* **TASK INSTRUCTIONS**: Could you copy every line of the data that contains the word "arrows"?

INPUT RECORDS section start

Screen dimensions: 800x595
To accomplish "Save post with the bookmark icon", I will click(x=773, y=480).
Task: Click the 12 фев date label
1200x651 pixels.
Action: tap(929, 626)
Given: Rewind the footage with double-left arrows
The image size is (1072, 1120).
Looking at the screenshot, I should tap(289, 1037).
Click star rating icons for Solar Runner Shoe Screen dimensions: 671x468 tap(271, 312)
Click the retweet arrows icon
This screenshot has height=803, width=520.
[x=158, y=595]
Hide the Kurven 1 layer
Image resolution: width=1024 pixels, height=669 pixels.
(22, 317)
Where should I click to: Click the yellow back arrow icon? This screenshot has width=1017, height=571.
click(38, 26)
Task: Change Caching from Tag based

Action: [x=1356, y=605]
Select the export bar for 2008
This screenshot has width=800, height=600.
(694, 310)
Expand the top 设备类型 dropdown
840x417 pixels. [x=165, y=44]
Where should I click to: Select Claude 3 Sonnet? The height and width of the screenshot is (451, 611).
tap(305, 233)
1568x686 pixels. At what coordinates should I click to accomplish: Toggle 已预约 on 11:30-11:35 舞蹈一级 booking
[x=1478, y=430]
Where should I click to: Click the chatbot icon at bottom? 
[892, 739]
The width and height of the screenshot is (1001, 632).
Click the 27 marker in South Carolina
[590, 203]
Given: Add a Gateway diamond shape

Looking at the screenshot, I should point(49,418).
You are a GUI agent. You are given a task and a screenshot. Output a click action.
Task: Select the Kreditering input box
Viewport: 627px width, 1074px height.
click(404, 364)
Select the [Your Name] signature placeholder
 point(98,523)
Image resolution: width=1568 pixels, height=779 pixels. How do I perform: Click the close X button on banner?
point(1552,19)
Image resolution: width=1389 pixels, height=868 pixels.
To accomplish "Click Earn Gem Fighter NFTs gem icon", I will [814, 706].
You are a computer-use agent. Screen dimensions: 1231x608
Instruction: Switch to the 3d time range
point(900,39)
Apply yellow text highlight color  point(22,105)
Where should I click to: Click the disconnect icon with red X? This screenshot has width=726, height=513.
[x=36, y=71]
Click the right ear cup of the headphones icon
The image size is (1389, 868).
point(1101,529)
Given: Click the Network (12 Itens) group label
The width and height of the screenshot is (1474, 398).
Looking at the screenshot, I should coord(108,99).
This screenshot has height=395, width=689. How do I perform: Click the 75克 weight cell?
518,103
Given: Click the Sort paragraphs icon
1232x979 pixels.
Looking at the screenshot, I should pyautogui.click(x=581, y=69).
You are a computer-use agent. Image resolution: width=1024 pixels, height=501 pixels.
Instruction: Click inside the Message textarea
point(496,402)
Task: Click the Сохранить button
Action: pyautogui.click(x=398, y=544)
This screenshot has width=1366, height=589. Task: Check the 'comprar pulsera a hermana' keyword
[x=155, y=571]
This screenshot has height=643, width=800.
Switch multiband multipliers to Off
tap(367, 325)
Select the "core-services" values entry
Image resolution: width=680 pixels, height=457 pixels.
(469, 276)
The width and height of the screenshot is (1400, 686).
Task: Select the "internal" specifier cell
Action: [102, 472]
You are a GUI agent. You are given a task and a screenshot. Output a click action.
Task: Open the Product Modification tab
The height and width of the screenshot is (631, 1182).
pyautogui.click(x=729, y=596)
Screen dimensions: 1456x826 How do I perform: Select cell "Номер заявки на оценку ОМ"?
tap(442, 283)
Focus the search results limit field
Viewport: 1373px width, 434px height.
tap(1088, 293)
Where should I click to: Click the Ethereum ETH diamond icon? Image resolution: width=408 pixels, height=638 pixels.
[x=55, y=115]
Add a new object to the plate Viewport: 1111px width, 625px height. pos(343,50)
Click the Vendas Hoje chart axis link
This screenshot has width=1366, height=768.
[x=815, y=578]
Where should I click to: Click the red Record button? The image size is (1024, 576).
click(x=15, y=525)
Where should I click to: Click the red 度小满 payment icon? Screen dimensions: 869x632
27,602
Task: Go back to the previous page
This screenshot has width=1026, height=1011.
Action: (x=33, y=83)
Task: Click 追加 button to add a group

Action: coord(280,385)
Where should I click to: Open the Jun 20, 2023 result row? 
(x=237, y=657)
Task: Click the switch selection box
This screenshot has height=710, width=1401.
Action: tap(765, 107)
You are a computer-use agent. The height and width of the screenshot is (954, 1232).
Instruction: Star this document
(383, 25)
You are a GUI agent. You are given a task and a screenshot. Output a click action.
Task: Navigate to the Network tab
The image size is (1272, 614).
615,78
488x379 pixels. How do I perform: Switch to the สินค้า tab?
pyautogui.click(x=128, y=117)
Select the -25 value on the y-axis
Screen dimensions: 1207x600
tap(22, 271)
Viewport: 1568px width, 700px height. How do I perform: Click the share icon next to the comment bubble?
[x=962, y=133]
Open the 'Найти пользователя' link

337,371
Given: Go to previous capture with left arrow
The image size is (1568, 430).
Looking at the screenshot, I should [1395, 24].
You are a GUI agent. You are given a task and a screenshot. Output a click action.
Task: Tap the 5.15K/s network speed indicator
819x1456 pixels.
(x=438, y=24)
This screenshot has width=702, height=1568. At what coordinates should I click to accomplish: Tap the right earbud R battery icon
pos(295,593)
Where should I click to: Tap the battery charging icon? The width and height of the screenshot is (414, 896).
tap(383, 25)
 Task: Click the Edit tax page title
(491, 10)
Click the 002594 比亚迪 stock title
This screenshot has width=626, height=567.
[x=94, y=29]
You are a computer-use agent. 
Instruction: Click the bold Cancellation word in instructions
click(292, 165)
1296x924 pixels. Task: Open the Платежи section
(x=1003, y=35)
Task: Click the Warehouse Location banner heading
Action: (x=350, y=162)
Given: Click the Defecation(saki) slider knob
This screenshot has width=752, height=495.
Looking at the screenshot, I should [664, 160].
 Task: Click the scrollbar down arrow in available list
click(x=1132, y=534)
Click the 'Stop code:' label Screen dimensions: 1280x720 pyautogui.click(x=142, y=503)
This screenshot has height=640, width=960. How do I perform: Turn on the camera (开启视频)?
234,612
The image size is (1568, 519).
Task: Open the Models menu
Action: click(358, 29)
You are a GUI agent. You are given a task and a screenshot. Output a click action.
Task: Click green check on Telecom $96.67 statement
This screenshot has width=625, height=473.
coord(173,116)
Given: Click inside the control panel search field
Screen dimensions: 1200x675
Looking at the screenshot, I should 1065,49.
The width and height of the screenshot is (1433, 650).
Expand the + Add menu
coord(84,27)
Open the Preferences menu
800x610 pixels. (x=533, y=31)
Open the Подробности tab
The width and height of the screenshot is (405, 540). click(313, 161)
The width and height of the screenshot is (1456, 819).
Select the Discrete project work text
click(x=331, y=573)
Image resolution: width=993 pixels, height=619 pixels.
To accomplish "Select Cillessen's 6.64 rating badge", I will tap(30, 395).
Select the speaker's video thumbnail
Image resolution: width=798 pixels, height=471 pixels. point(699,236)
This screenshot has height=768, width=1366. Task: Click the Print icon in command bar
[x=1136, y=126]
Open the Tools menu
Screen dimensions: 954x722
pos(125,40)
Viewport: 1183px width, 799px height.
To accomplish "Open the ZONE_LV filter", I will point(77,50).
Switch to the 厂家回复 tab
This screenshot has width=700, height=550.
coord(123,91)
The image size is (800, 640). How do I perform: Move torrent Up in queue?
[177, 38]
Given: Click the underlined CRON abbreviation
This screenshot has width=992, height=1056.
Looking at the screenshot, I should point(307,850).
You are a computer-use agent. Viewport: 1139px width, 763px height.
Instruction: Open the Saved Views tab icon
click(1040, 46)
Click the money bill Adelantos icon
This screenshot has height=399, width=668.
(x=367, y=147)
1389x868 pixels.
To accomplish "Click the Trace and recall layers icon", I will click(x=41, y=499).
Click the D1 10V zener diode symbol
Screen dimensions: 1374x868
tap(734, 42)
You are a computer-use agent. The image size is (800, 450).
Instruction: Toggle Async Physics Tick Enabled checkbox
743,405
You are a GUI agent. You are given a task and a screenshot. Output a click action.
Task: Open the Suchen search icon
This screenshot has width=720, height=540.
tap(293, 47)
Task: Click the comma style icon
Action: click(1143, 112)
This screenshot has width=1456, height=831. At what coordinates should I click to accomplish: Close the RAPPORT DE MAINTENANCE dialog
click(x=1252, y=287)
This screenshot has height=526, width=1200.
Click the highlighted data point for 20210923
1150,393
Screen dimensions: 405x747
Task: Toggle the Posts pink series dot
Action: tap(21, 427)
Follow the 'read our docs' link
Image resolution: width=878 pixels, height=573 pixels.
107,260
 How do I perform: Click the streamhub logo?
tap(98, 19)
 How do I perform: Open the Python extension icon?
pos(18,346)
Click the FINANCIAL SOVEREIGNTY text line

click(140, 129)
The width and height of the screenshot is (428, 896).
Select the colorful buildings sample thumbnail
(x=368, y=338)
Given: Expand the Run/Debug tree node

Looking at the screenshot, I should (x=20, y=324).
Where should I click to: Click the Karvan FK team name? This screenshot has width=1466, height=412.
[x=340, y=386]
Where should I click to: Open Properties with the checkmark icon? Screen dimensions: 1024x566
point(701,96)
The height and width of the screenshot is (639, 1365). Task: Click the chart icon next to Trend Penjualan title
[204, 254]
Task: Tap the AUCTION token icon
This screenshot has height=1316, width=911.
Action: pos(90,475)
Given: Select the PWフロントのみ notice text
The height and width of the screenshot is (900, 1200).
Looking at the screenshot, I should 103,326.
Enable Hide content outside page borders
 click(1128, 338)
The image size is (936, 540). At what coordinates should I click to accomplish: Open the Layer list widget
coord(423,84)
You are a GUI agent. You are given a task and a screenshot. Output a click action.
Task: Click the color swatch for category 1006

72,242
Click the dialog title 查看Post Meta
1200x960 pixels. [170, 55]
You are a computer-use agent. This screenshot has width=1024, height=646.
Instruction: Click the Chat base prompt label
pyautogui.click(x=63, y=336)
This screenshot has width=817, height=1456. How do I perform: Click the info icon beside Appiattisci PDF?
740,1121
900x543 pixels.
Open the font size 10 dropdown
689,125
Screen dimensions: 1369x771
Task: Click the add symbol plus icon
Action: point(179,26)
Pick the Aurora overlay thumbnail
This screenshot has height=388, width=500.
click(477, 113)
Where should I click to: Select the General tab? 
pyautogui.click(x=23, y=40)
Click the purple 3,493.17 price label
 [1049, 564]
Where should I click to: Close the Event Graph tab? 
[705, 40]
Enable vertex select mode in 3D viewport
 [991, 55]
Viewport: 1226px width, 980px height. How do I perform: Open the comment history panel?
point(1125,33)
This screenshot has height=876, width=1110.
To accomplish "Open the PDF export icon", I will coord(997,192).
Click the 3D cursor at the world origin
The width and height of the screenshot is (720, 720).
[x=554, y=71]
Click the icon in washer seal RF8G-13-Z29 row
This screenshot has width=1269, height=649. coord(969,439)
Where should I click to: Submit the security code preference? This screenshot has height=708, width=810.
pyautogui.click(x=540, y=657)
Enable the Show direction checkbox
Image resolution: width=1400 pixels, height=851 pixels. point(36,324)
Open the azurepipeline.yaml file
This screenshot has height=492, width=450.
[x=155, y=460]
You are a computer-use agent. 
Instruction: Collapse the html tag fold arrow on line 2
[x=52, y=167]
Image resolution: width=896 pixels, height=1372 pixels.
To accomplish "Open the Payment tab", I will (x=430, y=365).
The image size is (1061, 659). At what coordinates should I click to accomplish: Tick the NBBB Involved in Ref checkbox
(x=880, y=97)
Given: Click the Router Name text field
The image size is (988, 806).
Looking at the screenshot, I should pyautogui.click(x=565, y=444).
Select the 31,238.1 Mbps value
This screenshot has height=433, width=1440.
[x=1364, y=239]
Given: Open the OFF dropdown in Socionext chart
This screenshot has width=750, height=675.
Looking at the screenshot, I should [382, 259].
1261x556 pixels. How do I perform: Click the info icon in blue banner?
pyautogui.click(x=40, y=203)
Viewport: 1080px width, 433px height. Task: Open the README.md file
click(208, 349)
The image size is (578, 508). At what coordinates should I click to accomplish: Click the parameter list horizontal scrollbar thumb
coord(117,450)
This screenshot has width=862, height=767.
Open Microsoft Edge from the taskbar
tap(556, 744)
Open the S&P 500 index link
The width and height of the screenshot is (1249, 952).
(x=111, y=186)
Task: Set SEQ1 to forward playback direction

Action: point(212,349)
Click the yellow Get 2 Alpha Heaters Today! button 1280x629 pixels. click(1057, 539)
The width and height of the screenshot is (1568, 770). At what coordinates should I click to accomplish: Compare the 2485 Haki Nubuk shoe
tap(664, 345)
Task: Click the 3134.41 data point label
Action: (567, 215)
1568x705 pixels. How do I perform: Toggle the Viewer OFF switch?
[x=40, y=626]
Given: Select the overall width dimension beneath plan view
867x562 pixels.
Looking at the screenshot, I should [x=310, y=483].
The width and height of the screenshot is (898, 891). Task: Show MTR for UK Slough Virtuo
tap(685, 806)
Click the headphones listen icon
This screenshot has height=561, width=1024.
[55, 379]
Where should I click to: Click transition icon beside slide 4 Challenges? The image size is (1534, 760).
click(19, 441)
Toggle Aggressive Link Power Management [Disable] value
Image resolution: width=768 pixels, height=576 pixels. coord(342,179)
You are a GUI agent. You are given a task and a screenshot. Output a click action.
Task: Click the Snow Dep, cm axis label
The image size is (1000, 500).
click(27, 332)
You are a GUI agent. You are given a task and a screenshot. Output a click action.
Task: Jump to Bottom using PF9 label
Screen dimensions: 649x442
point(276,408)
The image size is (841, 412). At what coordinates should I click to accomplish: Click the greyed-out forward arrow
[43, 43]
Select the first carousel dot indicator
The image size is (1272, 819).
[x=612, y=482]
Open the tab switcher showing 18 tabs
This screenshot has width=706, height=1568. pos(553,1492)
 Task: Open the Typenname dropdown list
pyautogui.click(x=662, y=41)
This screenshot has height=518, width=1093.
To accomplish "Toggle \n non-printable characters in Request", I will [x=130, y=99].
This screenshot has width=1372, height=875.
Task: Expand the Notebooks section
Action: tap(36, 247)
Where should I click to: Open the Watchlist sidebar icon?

INPUT RECORDS section end

* **THE COMPLETED TASK**:
Given: Rewind the footage with double-left arrows
Click the retweet arrows icon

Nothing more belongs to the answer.